Question

If 3x2 + y2 = 7 then evaluate the second derivative of y with respect to x when x = 1 and y = 2. Round your answer to 2 decimal places. Use the hyphen symbol, -, for negative values.

Answer 1

start with \[6x+2yy'=0\] then solve for \(y'\)
then repeat

Answer 2

How would I do that? Can you please show me the steps? @satellite73

Answer 3

algebra
subtract \(6x\) from both sides, then divide both sides by \(2y\)

Answer 4

so y= -6x/2y

Answer 5

you might want to reduce

Answer 6

wait is the answer. -6? I replaced x and y with the numbers given?

Answer 7

no that is the first derivative, you need the second

Answer 8

\[y'=-\frac{3x}{y}\] now you need \(y''\)

Answer 9

this one requires the quotient rule

Answer 10

Okay so what is y''?

Answer 11

do you know the quotient rule?

Answer 12

lets put the \(-3\) out front

Answer 13

yes d/dx

Answer 14

\[y'=-3\left(\frac{x}{y}\right)\]\[y''=-3\left(\frac{y-xy'}{y^2}\right)\]

Answer 15

you good from there?

Answer 16

Yes. I plugged in for x and y and I got -2.625 which rounds to -2.63 right?

Answer 17

before you can plug in for x and y you have to replace \(y'\) by \(\frac{-3x}{y}\)

Answer 18

yes I did and I got -1.5

Answer 19

i believe you

Answer 20

Haha so when you plug in y' and x and y I got -2.63. Is that correct?

Answer 21

@satellite73

Answer 22

You there @satellite73

Answer 23

Did you take the second derivative?

Answer 24

I am no sure. I just did what ever satellite73 told me to do. is the second derivative y' ?

Answer 25

y''

Answer 26

the first derivative is \(y'\) the second is \(y''\) but i get the feeling that it was not clear how to find them
true or false?

Answer 27

after you find the first derivative you have to find the second one

Answer 28

true.

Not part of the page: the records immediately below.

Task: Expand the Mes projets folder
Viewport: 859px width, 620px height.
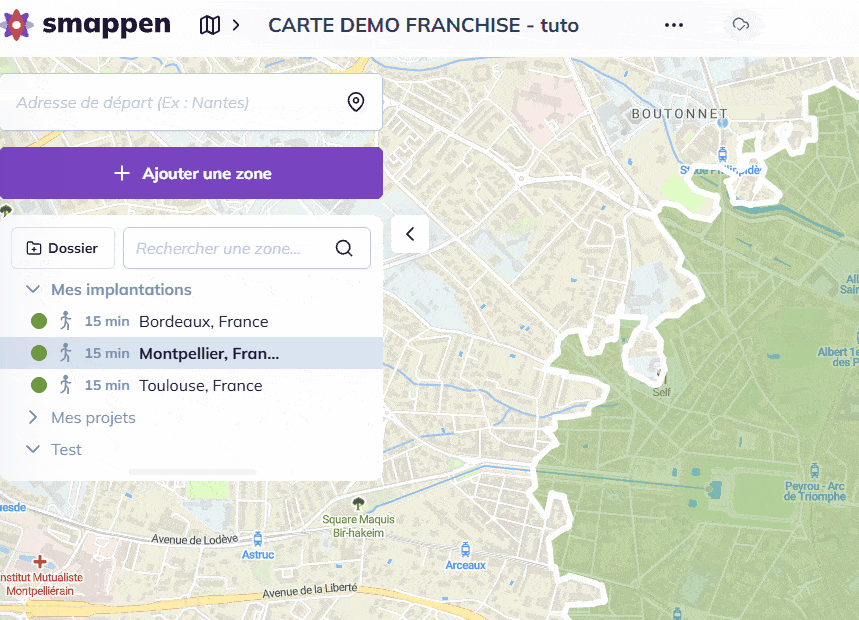Action: (x=33, y=417)
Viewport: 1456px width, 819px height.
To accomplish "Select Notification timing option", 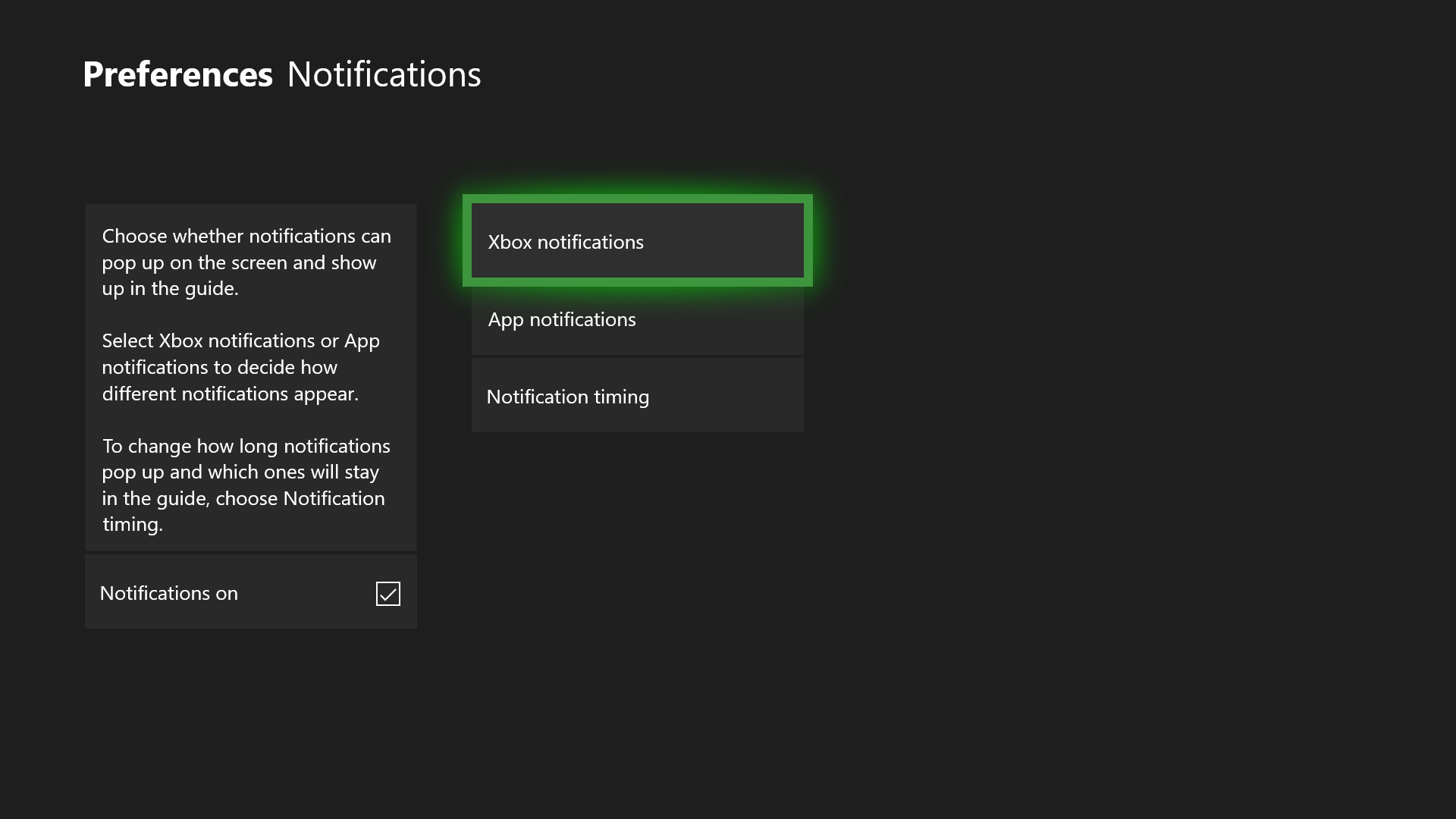I will pyautogui.click(x=637, y=396).
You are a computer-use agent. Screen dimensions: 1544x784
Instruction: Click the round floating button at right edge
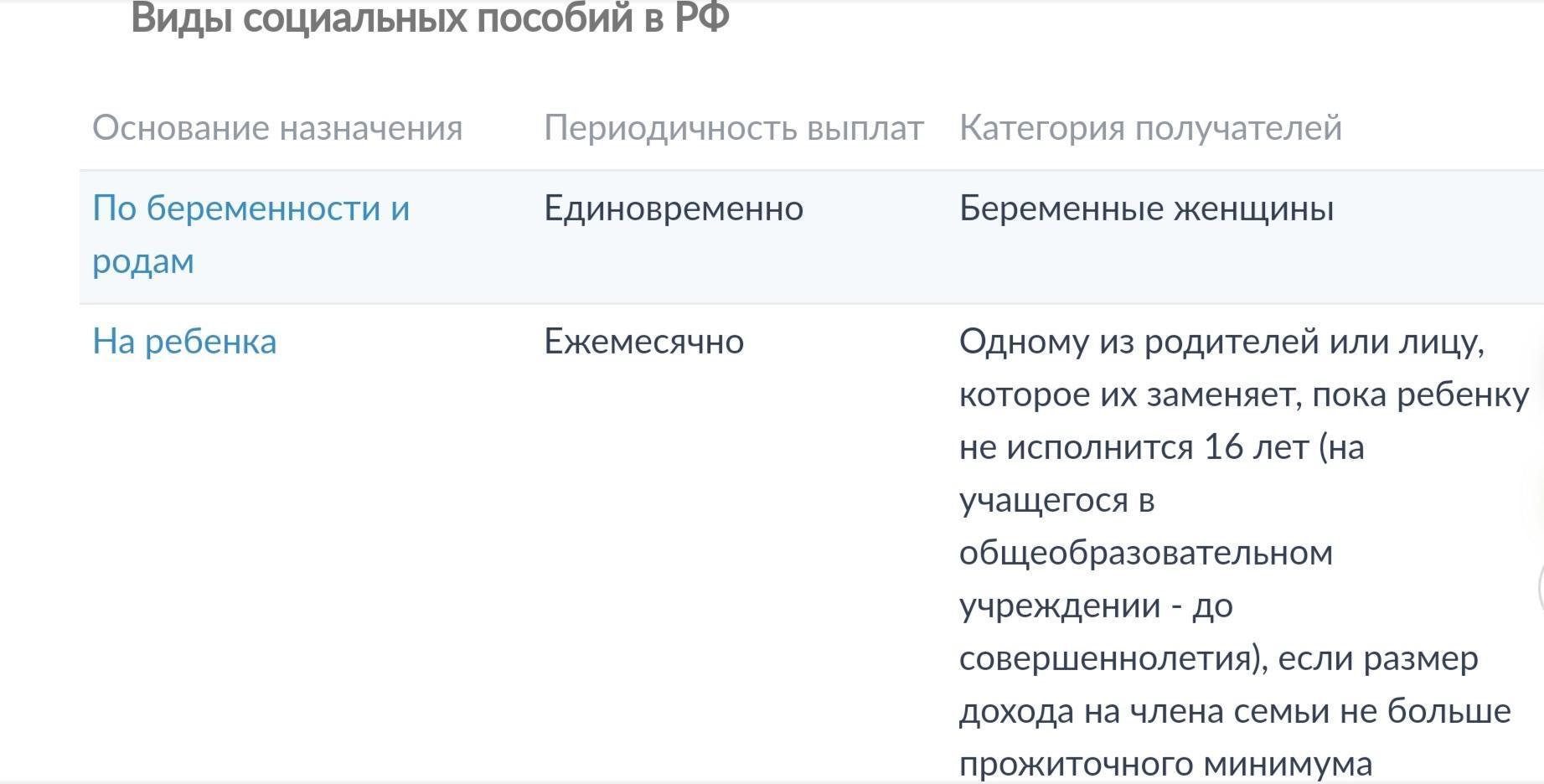pyautogui.click(x=1541, y=586)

I found y' which was -1.5 and for y'' I got -2.625.

Answer 29

you want to see how to find them?

Answer 30

yes and is that not correct?

Answer 31

i don't know, i didn't do the arithmetic
but i can show you how to find the first and second derivative if you like

Answer 32

Yes please. Once I find those is y'' my answer?

Answer 33

http://www.wolframalpha.com/input/?i=-3%282-%28-3%29%2F2%29%2F4

Answer 34

looks good

Answer 35

Yay okay so my answer is -2.63 when rounded?

Answer 36

yes

Answer 37

Thank you so much! Can you help me with one more question?

Answer 38

sure if i can

Answer 39

Find the slope of the graph of the relation x2y + 4y = 8 at the point (2, 1).

Answer 40

Differentiate implicitly.

Answer 41

same thing only easier
now lets see how to do it
\(y\) is assumed to be a function of \(x\) so lets suppose it was \(y=\sin(x)\)
what is the derivative of \[x^2\sin(x)+4\sin(x)\]?

Answer 42

x^2cos(x)+2xsin(x)+4cos(x)

Answer 43

exactly

Answer 44

now lets replace \(\sin(x)\) by \(f(x)\) so \(\cos(x)=f'(x)\) what is the derivative of \[x^2f(x)+4f(x)\]?

Answer 45

3x2f+4f

Answer 46

hmm no
think about this answer \[x^2\cos(x)+2x\sin(x)+4\cos(x)
\] and how you used the product rule
replace \)\sin(x)\) by \(f(x)\) and \(\cos(x)\) by \(f'(x)\)

Answer 47

\[x^2\overbrace{\cos(x)}^{f'}+2x\overbrace{\sin(x)}^f+4\overbrace{\cos(x)}^{f'}\]

Answer 48

Okay so x^2f'(x)+2xf(x)+4f'(x)

Answer 49

ok now try i with \(y\) and \(y'\) instead of \(f(x)\) and \(f'(x)\)

Answer 50

\[x^2y'+2xy+4y'\]

Answer 51

right
notice the use of the product rule

Answer 52

and since the derivative of 8 is 0 you have \[x^2y'+2xy+4y'=0\] solve for \(y'\)

Answer 53

I got y'=2x but I don't think that is right.

Answer 54

you there @satellite73

Answer 55

you there @satellite73

Answer 56

oh hold on

Answer 57

no, it is not right

Answer 58

\[x^2y'+2xy+4y'=0\] solve for \(y'\) is like solving \[az+b+cz=0\] for \(z\)

Answer 59

first subtract \(2xy\) get \[x^2y'+4y'=-2xy\] then combine like terms get \[(x^2+4)y'=-2xy\] then divide both sides by \(x^2+4\)

Answer 60

That is where I messed up